絶対的にいつも幸せという状態はありえない(かもしれません)。今感じている幸せもいつまでも続くことはなく、逆に今の不幸もいつまでも続くものでもありません。幸福も不幸も、終わるときがきます。「禍福は糾える縄の如し」です。超訳すると「幸せも不幸も表裏一体ですよ。人はネガティブなことに囚われやすいけれど、その裏側にあるポジティブにも気づきましょう。気づいたからといってネガティブがなくなるのではなく、そこになにか意味があるのかもしれません」ということだと思います。ネガティブとポジティブの両方があることに気づくこと自体、その物事を一歩引いて観ているという状態です。ネガティブを避けたり、逃れようとすることは、自分の行動がネガティブに支配されている状態です。ネガティブにもなにかしら意味があると思ってみると、ネガティブの支配から抜け出しやすくなります。
ネガティブな出来事も、時間がたって振り返ってみれば、「あの出来事のおかげでなにか学びがあった」と思えます。そのような出来事から逃げようと思えるだけでも成長です。そういう意味で、自分の人生のストーリー上、なに一つ無意味なものはなく、すべてが学びだと捉えることができます。

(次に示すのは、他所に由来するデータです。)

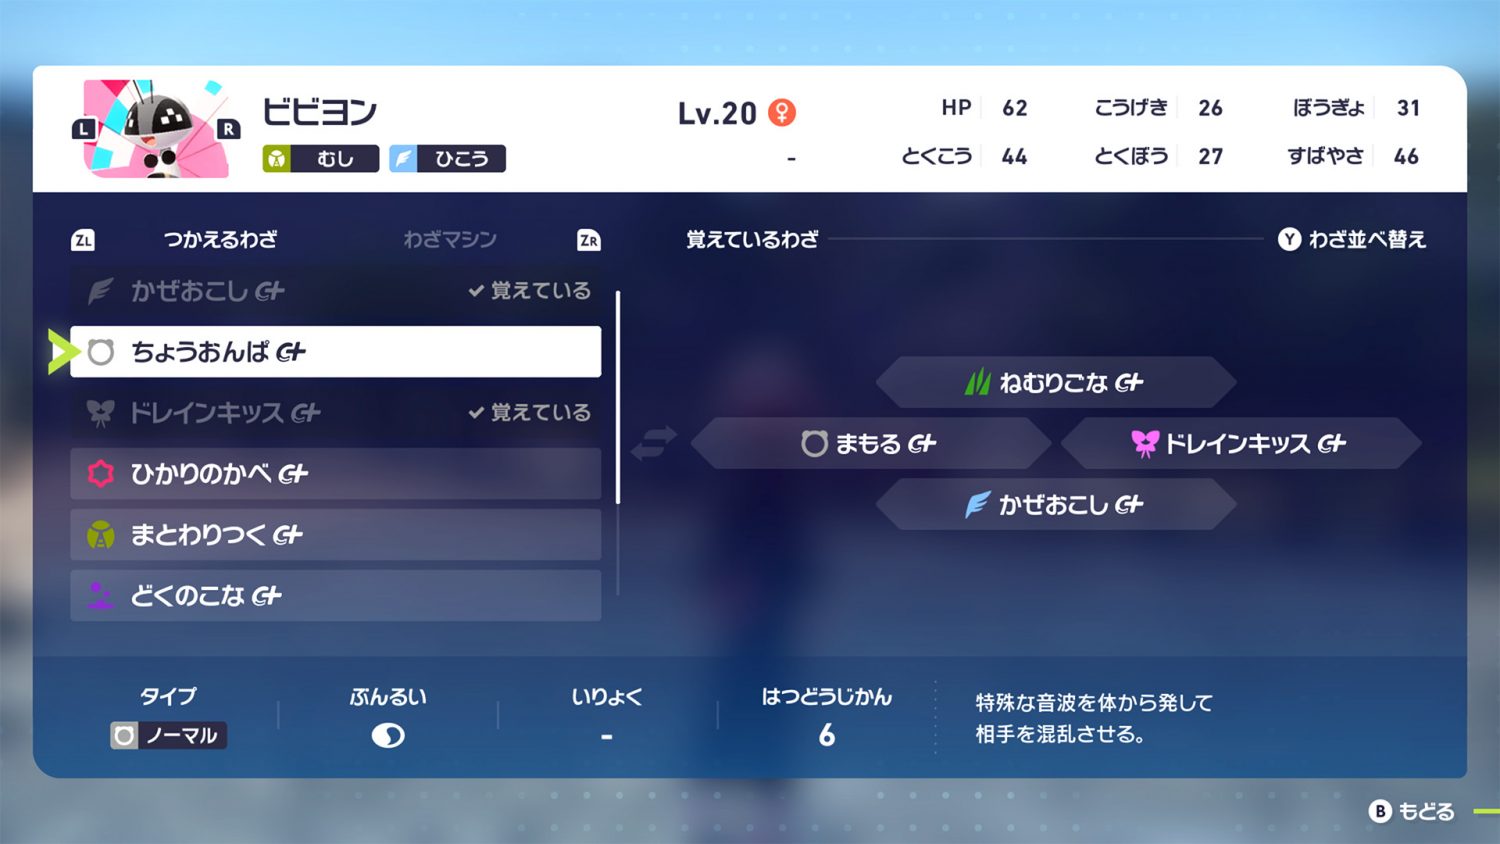Switch to the わざマシン tab
This screenshot has height=844, width=1500.
(x=449, y=240)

以上のようなことを考えていたときに思い浮かんだ言葉を紹介します。
「あれもこれもすべて、私の愛おしい人生の瞬間」
どんな出来事も自分の人生にとって大切な経験です。もし自分が生まれてきたくてこの世界に誕生してきたとしたら、すべての出来事が、得たいと切望してきた経験かもしれません。現在の自分の意識状態では、否定的な意味しか感じ取れなかったとしても、五年後、十年後の自分、もしかすると死の間際の自分にとっては、その出来事のお陰でなにか得られたことがあったと感じることができるかもしれません。
この言葉を何度も唱えていると、少し心が落ち着きます。リラックスすることで回復力が高まります。僕は最近この言葉を唱えながら寝るようにしています。眠れないときに繰り返しているといつの間にか眠りについています。

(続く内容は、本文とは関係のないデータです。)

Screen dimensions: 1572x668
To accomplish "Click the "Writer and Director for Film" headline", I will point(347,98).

この言葉を思いついたとき、ある心境になったのを思い出しました。もしこの世界が明日なくなってしまうなら、もし自分の命が今日一日で終わるとしたら……。それをリアルにイメージしたとき、毎日当たり前に見ている光景も今日で見納めだと思い、目の前の光景をすべて目に焼きつけたくなりました。その瞬間、世界の輝きが少し増したような、キラキラ輝いて見えたような気がしました。世界全体が愛おしい場所だと感じられました。死をリアルに感じること(メメント・モリ)で命が輝くのだなぁと実感しました。
みなさんも「あれもこれもすべて、私の愛おしい人生の瞬間」と唱えてみましょう。もし抵抗がなければ自分の死をイメージしてみましょう。命が輝き、幸福と不幸を超越した世界が垣間見えるかもしれません。